Disclosure – Here Comes The Sun Mix

 UKのデュオ、ディスクロージャーがまだファーストアルバムをリリースしたばかりの頃、2013年に発刊されたイギリスのダンス・ミュージック専門誌〈Mixmag〉で彼らは表紙を飾った。兄は20代になったばかり弟は年端のいかない18の青年であった。

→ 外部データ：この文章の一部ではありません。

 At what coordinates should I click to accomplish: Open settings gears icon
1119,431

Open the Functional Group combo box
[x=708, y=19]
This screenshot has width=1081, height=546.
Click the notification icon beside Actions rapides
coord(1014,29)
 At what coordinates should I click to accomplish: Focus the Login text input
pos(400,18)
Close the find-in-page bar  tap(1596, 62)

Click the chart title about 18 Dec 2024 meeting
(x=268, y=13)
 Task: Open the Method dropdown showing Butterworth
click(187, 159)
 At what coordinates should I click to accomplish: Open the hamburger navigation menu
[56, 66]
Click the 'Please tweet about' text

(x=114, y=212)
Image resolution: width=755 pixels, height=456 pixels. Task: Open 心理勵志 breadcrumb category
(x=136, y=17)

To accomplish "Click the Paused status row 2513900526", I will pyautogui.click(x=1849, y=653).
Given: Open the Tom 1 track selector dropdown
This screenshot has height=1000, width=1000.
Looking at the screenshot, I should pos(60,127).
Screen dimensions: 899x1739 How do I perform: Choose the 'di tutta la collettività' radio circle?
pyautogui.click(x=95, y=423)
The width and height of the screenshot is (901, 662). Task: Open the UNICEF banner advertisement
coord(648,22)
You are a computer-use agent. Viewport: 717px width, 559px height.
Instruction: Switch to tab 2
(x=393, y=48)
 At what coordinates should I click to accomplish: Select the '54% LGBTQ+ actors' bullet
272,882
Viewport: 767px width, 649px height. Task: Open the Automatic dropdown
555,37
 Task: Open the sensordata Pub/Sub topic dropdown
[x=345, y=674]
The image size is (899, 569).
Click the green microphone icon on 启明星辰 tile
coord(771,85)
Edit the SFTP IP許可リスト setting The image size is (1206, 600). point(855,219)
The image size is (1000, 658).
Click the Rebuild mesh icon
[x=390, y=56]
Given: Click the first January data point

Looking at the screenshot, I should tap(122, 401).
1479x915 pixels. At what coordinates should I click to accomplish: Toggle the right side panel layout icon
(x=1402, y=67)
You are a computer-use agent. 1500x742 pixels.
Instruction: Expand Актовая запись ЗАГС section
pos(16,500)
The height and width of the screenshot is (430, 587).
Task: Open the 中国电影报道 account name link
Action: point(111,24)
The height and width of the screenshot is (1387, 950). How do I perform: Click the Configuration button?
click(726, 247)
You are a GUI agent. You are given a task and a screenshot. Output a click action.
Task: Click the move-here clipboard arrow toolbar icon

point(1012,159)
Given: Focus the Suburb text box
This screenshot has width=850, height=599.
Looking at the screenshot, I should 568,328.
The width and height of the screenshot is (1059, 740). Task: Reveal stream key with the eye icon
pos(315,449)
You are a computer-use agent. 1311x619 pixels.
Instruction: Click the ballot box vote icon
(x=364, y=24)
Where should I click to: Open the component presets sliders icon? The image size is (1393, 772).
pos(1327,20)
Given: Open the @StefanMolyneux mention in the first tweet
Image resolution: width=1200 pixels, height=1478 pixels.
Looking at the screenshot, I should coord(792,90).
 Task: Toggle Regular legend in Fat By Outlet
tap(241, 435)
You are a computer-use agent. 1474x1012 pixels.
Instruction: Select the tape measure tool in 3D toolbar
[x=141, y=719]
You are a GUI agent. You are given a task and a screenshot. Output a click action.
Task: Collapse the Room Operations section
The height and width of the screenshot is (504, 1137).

そこには彼らのヒット曲である”「White Noise」が〈BBC Radio1〉で何度もプレイされている”という懐かしさすら感じる話題から、”USのスクリレックスが「Latch」を何度もプレイしている”といった小話まで、当時における彼らの現象が新鮮にしるされている。

ディスクロージャーによるミックスCD『Here Comes The Sun Mix』はその号において同封されていたCDであり、彼らの音楽的な(主にハウス ・ミュージックにおける)バックグラウンドが端的にリプレゼントされたものに仕上がっている、非常に聴きごたえのあるミックスCDだ。

ディスクロージャーが自身の音楽的な影響やルーツ、そして日々のディグで響いた音楽を共有することが好き(重要と考えている?)というのは、彼らの〈Spotify〉で日々更新される『Disclosure’s Record Bag』を見れば明らかだが、こちらは相当な数がある。つまりうまくまとまっていないので、やはりこういったプレイヤーのルーツやバックグラウンドが地続きのストーリーとしてまとまっているミックスには相応の価値があるのだ。1時間で彼らがどういう音楽を好み志向しているのかがなんとなくわかる、BGM感覚で聴けるというおまけ付きで。

 ミックスのムードに通底しているのはやはり四つ打ちのハウス・ミュージックであること。シカゴハウスのベテランであり、ディスクロージャーともDJで共演するケリ・チャンドラーの名曲「Rain」や、彼らと同じくケリをこの上なく敬愛し90年代のハウスミュージックの美学を追求し続けるパリ出身、ジェレミー・アンダーグランドによる「Sexy Thing(Remix)」のような90年代のフィーリングを伴った正統的なハウス、そしてアクセル・ボーマンの「Purple Drunk」やウビーザによる「Laying Here」など風変わりでディープな側面も感じられ、また明らかにフェンダー・ローズのようなエレピへの執着心をも感じさせる。

そしてミックスのハイライトはもちろん【PMR Records】の紹介でリミックスを提供したジェシー・ウェアとのヒット曲「Running」の、スクリームとの〈Boiler Room〉で披露した––そしていまだにリリースされていないVIPヴァージョンのリミックスだ。この曲が12インチなんかで出たら絶対に欲しいんだけどな。クロージングトラックは【Method Records】からリリースするフレンド・ウィズインによる「The Work」、ディスクロージャーも何作かこちらのレーベルからリリースしており彼とも一曲だけだがのちに共作している。